• [Direction]
Convert every line of the rows below into a JSON list of strings, one string per line, and leave out any blank lines.

• [Input data]
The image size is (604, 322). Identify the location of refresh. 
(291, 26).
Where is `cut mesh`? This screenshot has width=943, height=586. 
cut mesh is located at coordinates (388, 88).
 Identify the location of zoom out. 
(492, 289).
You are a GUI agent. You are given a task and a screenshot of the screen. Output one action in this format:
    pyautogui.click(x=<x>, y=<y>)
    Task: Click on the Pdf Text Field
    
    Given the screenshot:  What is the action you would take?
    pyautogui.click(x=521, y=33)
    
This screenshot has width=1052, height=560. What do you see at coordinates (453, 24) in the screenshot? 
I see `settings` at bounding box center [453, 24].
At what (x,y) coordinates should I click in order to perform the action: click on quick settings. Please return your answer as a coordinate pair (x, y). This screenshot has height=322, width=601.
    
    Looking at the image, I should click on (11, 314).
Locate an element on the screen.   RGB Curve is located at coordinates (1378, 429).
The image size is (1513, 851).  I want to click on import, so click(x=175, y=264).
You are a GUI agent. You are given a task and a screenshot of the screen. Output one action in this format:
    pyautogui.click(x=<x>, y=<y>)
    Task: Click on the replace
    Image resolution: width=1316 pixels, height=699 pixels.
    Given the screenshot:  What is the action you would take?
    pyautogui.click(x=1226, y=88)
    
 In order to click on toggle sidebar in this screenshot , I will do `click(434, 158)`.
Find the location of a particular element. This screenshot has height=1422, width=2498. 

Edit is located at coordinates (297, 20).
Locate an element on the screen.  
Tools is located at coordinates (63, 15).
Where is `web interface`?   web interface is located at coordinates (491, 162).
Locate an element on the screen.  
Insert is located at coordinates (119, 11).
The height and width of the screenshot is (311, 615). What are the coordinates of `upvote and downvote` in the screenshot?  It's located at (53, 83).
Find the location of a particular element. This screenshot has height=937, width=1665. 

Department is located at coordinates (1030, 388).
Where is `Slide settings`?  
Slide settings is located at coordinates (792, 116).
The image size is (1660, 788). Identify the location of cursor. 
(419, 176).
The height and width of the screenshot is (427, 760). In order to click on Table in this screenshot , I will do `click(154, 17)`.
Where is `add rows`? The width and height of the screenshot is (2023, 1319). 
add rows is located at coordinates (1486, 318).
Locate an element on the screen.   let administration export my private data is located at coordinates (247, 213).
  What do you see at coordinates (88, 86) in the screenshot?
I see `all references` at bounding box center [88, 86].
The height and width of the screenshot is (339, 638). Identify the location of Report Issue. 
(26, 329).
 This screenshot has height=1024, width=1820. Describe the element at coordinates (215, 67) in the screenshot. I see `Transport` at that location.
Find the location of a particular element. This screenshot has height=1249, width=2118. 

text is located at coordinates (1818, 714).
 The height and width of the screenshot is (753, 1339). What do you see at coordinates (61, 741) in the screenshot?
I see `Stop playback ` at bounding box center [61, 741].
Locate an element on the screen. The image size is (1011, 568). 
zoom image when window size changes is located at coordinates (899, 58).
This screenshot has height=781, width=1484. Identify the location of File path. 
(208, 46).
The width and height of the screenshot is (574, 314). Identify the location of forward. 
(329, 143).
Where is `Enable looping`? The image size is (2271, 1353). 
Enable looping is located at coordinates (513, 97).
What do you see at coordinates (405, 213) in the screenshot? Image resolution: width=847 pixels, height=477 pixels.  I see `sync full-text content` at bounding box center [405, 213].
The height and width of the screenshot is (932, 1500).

• [Answer to the task]
[
  "The image size is (604, 322). Identify the location of refresh. ",
  "(291, 26).",
  "Where is `cut mesh`? This screenshot has width=943, height=586. ",
  "cut mesh is located at coordinates (388, 88).",
  " Identify the location of zoom out. ",
  "(492, 289).",
  "You are a GUI agent. You are given a task and a screenshot of the screen. Output one action in this format:",
  "    pyautogui.click(x=<x>, y=<y>)",
  "    Task: Click on the Pdf Text Field",
  "    Given the screenshot:  What is the action you would take?",
  "    pyautogui.click(x=521, y=33)",
  "This screenshot has width=1052, height=560. What do you see at coordinates (453, 24) in the screenshot? ",
  "I see `settings` at bounding box center [453, 24].",
  "At what (x,y) coordinates should I click in order to perform the action: click on quick settings. Please return your answer as a coordinate pair (x, y). This screenshot has height=322, width=601.",
  "    Looking at the image, I should click on (11, 314).",
  "Locate an element on the screen.   RGB Curve is located at coordinates (1378, 429).",
  "The image size is (1513, 851).  I want to click on import, so click(x=175, y=264).",
  "You are a GUI agent. You are given a task and a screenshot of the screen. Output one action in this format:",
  "    pyautogui.click(x=<x>, y=<y>)",
  "    Task: Click on the replace",
  "    Image resolution: width=1316 pixels, height=699 pixels.",
  "    Given the screenshot:  What is the action you would take?",
  "    pyautogui.click(x=1226, y=88)",
  " In order to click on toggle sidebar in this screenshot , I will do `click(434, 158)`.",
  "Find the location of a particular element. This screenshot has height=1422, width=2498. ",
  "Edit is located at coordinates (297, 20).",
  "Locate an element on the screen.  ",
  "Tools is located at coordinates (63, 15).",
  "Where is `web interface`?   web interface is located at coordinates (491, 162).",
  "Locate an element on the screen.  ",
  "Insert is located at coordinates (119, 11).",
  "The height and width of the screenshot is (311, 615). What are the coordinates of `upvote and downvote` in the screenshot?  It's located at (53, 83).",
  "Find the location of a particular element. This screenshot has height=937, width=1665. ",
  "Department is located at coordinates (1030, 388).",
  "Where is `Slide settings`?  ",
  "Slide settings is located at coordinates (792, 116).",
  "The image size is (1660, 788). Identify the location of cursor. ",
  "(419, 176).",
  "The height and width of the screenshot is (427, 760). In order to click on Table in this screenshot , I will do `click(154, 17)`.",
  "Where is `add rows`? The width and height of the screenshot is (2023, 1319). ",
  "add rows is located at coordinates (1486, 318).",
  "Locate an element on the screen.   let administration export my private data is located at coordinates (247, 213).",
  "  What do you see at coordinates (88, 86) in the screenshot?",
  "I see `all references` at bounding box center [88, 86].",
  "The height and width of the screenshot is (339, 638). Identify the location of Report Issue. ",
  "(26, 329).",
  " This screenshot has height=1024, width=1820. Describe the element at coordinates (215, 67) in the screenshot. I see `Transport` at that location.",
  "Find the location of a particular element. This screenshot has height=1249, width=2118. ",
  "text is located at coordinates (1818, 714).",
  " The height and width of the screenshot is (753, 1339). What do you see at coordinates (61, 741) in the screenshot?",
  "I see `Stop playback ` at bounding box center [61, 741].",
  "Locate an element on the screen. The image size is (1011, 568). ",
  "zoom image when window size changes is located at coordinates (899, 58).",
  "This screenshot has height=781, width=1484. Identify the location of File path. ",
  "(208, 46).",
  "The width and height of the screenshot is (574, 314). Identify the location of forward. ",
  "(329, 143).",
  "Where is `Enable looping`? The image size is (2271, 1353). ",
  "Enable looping is located at coordinates (513, 97).",
  "What do you see at coordinates (405, 213) in the screenshot? Image resolution: width=847 pixels, height=477 pixels.  I see `sync full-text content` at bounding box center [405, 213].",
  "The height and width of the screenshot is (932, 1500)."
]